Berkshire Hathaway shareholder meeting

April 30-May 1, 2011

The Buffett judgment question

April 29, 2011: 5:48 AM ET

Few can match Warren Buffett as stock picker. But is he a sound judge of character?

It's surely not a question the billionaire Berkshire Hathaway (BRKA) CEO relishes nowadays – not a month after David Sokol (right), his longtime right hand man and presumed successor, was unmasked as a selfish, rule-bending creep.

Mission creep

But however unfair it may seem, the judgment question is one the 80-year-old Buffett won't be able to avoid this weekend. He and Berkshire Vice Chairman Charlie Munger are scheduled to entertain tens of thousands of shareholders in Omaha at the company's annual meeting – where the subject of Buffett's succession plan is always ready fodder for hallway conversation.

Those chats may take on a bit more urgency in the wake of the report Berkshire's audit committee released Wednesday. It details the trading transgressions, evasiveness and general peevishness of Sokol – just two months after he was praised lavishly by Buffett in his annual shareholder letter.

"I can't overstate the breadth and importance of Dave Sokol's achievements," Buffett said in the letter, referring to Sokol's turnaround of Berkshire's NetJets unit.

Sokol's days as a corporate highflier ended abruptly last month, when he quit in an insider trading scandal. While Berkshire fans are hoping the 18-page audit report will put that fiasco in the rearview mirror, it is nonetheless likely to consume quite a bit of Buffett's five-hour question-and-answer session with shareholders Saturday.
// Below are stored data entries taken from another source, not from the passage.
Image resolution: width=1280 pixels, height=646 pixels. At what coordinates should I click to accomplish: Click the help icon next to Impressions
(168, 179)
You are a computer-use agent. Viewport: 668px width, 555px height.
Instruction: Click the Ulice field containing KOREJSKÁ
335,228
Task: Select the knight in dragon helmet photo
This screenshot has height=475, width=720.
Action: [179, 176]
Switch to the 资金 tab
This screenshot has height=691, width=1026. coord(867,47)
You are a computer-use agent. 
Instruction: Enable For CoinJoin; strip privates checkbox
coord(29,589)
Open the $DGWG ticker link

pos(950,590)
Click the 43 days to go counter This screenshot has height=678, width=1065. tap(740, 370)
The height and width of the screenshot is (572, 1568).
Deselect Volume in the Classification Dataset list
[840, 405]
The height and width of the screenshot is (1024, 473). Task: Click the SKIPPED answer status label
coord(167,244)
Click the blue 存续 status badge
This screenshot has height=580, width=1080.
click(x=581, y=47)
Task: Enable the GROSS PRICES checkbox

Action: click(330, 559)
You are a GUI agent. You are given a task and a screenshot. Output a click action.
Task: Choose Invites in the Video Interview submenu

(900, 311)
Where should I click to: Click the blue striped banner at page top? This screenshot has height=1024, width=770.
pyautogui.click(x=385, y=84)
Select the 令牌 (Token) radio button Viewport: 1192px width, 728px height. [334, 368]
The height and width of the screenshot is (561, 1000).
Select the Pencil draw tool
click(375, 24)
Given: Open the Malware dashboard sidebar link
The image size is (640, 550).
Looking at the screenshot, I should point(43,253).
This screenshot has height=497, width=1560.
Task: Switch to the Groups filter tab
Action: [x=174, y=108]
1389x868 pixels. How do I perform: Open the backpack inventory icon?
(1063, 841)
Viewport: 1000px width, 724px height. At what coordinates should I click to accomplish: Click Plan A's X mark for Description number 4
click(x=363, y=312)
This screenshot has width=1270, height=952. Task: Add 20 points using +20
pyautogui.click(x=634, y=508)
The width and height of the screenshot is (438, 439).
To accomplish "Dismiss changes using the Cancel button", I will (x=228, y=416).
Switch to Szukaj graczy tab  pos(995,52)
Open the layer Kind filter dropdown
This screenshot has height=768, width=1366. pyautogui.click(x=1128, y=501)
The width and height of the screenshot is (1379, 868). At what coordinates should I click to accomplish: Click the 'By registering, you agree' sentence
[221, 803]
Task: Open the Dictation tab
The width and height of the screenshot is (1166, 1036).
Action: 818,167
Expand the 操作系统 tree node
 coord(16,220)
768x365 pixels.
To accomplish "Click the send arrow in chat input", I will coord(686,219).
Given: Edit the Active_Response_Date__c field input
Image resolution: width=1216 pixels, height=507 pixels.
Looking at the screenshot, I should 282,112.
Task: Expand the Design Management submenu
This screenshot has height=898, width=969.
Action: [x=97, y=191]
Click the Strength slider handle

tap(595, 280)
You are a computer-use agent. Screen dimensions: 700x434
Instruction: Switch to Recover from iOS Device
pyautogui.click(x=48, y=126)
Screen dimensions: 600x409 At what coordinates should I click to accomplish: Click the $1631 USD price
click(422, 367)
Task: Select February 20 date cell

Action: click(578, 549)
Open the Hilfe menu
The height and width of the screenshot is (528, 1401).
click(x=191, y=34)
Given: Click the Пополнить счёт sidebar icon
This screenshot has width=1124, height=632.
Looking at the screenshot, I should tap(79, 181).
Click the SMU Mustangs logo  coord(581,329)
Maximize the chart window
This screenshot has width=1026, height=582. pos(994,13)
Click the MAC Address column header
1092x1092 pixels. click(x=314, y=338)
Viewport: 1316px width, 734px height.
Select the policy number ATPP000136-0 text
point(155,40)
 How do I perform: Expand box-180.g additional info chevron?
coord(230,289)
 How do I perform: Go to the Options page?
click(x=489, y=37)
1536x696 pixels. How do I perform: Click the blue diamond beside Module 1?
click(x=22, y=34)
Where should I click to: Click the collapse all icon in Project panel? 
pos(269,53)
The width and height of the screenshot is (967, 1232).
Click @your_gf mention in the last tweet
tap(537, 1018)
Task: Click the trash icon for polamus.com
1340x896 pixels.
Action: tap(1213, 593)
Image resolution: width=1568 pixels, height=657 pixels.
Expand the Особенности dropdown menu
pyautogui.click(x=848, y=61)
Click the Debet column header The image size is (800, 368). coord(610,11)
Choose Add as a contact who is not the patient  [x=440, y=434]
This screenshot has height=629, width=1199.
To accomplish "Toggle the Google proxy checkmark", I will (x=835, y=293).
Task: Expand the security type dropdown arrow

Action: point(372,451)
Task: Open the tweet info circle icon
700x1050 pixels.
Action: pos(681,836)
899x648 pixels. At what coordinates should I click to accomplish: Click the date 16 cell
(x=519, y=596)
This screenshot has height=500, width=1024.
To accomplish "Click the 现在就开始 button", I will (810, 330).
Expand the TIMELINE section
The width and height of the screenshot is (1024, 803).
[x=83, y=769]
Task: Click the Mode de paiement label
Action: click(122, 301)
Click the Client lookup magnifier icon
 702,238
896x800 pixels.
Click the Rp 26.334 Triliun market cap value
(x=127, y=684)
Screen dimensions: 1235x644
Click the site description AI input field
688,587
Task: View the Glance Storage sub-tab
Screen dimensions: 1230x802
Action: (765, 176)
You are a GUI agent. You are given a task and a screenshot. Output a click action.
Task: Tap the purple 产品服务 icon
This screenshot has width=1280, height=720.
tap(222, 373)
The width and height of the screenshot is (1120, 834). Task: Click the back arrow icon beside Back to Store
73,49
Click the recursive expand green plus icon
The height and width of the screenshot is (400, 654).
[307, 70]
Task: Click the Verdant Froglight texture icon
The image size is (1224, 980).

Not forgotten will be the way Buffett initially booted the Sokol news. Rather than focusing on Sokol's questionable trades, Buffett's March 30 press release inexplicably led with a quote from a witless Sokol resignation letter that proclaimed he was quitting to spend more time with his family's money. Buffett, incredibly, then went on to applaud Sokol's achievements -- and to announce he was done talking about the matter.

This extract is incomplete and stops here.